Juste après que les lumières se soient rallumées, je sais déjà que j’y reviendrai. Qu’il me faudra revoir un film beaucoup plus subtil que le maigre pitch - c'est son conflit intérieur et sa force - n'avait pu le laisser penser au premier abord : le biopic sur-vitaminé du prisonnier le plus dangereux d'Angleterre.


Curieusement, ma première sensation a été que le film était une métaphore de la génération triomphante d’aujourd’hui, celle de « la notoriété à tout prix ». Bronson ne sait que faire de sa vie mais rêve de gloire. Et sa volonté d’être le tout dernier à sortir de sa prison (de son loft ?), sa détermination à y rester le plus longtemps possible n’est pas sans rappeler ces personnes privées, anonymes devenant soudain des personnages publics aveuglés sous le feu des projecteurs et face aux caméras d’une télé-réalité. Cette notoriété acquise de haute lutte (au détriment d’autres candidats) se payant parfois très cher… Il n’est ici jamais question que de coups de matraque dans le buffet, qui contribuent paradoxalement à préserver « l’immunité » du candidat Bronson.


Evidemment, un personnage à la violence hors normes pris dans les mailles d'un filet carcéral tranchant comme une lame, ne peut que ramener à la surface les souvenirs intacts d'Orange Mécanique (Stanley Kubrick, 1971) et de son personnage inoubliable interprété par Malcolm Mc Dowell. Au cours du film, affleure même la folie rampante et carnassière de Vol au-dessus d'un nid de coucou (Milos Forman, 1975) : je pense à quelques séquences très fortes dans lesquelles l'institution s'échine à brider, briser le héros, sonné par les médicaments, en compagnie de cas désespérés dans une immense salle dont l'immaculée géométrie peut rendre fou... Au poste frontière de la lobotomie, le héros, quasi perdu pour la santé mentale, trouve encore la force, inouïe, l'invraisemblable énergie de rester lui-même.


Au-delà de ces 2 références centrales, il ne faut pas négliger l'ambition formelle si palpable de faire de Bronson un Rock Opéra, une comédie musicale moderne dissonante et brutale où la réalité la plus crue, la plus étouffante aussi côtoie l’artifice et les éthers silencieux d'une scène de théâtre.


Tout l'intérêt narratif émanant de ce qu'un homme se trouve perdu dès lors qu'il sort de prison – ou d’une salle de spectacle, un lieu matriciel, au fond son seul repère/repaire, l’origine réinventée de son monde dans un lieu clos. Puisqu’il est LE spectacle et que c'est bien entre ces 4 murs qu'il va façonner sa légende. Il finit par faire de sa propre personne une sculpture, affinée sous les coups de boutoir de gardiens de prison qui lui gardent pourtant une forme d'admiration, d'amitié. Et oui, c’est que Bronson est unique en son genre, singulier dans sa façon de ne rien attendre des autres, du monde... Un authentique innocent, un Petit Prince des prisons, jamais tenté par le cynisme, la manipulation, la fourberie, qui n'essaye pas de s'évader sinon dans ses fantasmes créatifs.

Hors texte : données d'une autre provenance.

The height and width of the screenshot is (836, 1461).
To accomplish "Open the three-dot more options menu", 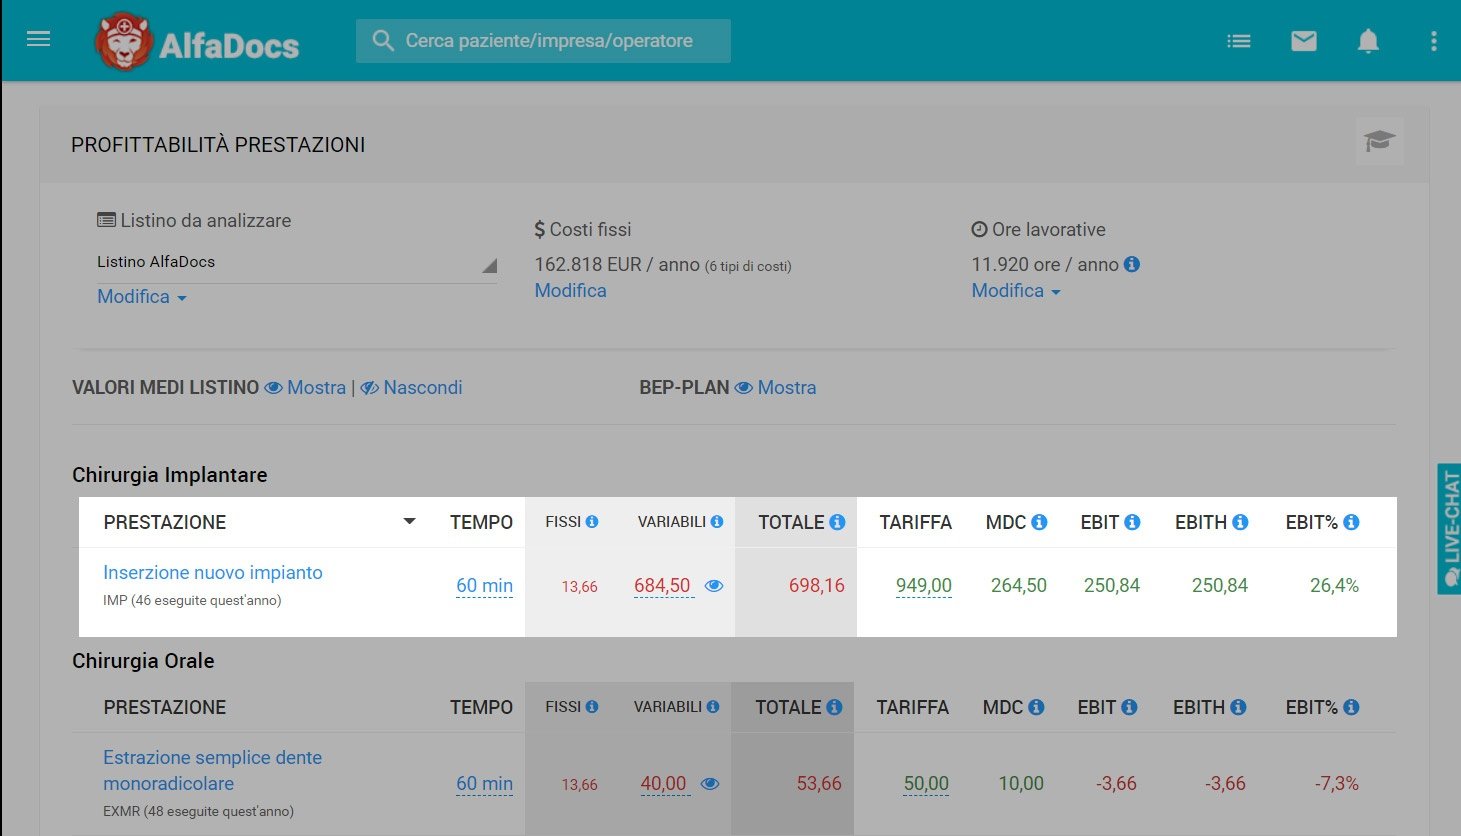I will point(1433,41).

Chaque nouveau combat à main nue est une nouvelle étape dans l'oeuvre qu'il accomplit sur sa propre personne, pour ne ressembler à aucun autre prisonnier. Il me rappelle en cela ces artistes qui prennent des objets usuels (des pneus, de la tôle rouillée, des bouts de carcasse de voiture, des déchets urbains) pour les détourner de leur fonction initiale, pour en faire des œuvres singulières, comme des reflets artistiques de ce que sont devenues nos sociétés.


Bronson est bien en cela aux antipodes d’ Un Prophète.

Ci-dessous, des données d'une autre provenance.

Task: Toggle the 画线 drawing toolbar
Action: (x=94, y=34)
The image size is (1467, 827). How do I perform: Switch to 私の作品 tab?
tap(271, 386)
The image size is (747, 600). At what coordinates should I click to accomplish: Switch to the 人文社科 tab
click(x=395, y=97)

La prison n’y est jamais ce lieu social, cet accélérateur des possibles, où les réseaux vont permettre à un « blanc bec » de sortir corrompu jusqu’à la matrice, par la grande porte des immortels parrains de la pègre, à coup de calculs un peu fous et de préméditation, non la taule ici c’est la chambre noire, le révélateur de ce qui fera de Bronson ce qu’il a toujours été, dans son plus simple appareil, un être épris de liberté, celle d’exister, de penser par lui-même.


Comme dans Valhalla Rising (2010) du même réalisateur, il y a aussi les accents d’une épopée Arthurienne renforcés par quelques irruptions autoritaires d'un opéra de Wagner (Le Crépuscule des Dieux) - indissociable à mes yeux d'Excalibur (John Boorman, 1980).


Parce que la recherche de ce Bronson c'est en creux la quête de son graal intime ou comment se réaliser, accoucher de son oeuvre (lui-même) malgré ou plutôt grâce aux 4 murs qui sont à ses yeux 4 bonnes raisons d’exister.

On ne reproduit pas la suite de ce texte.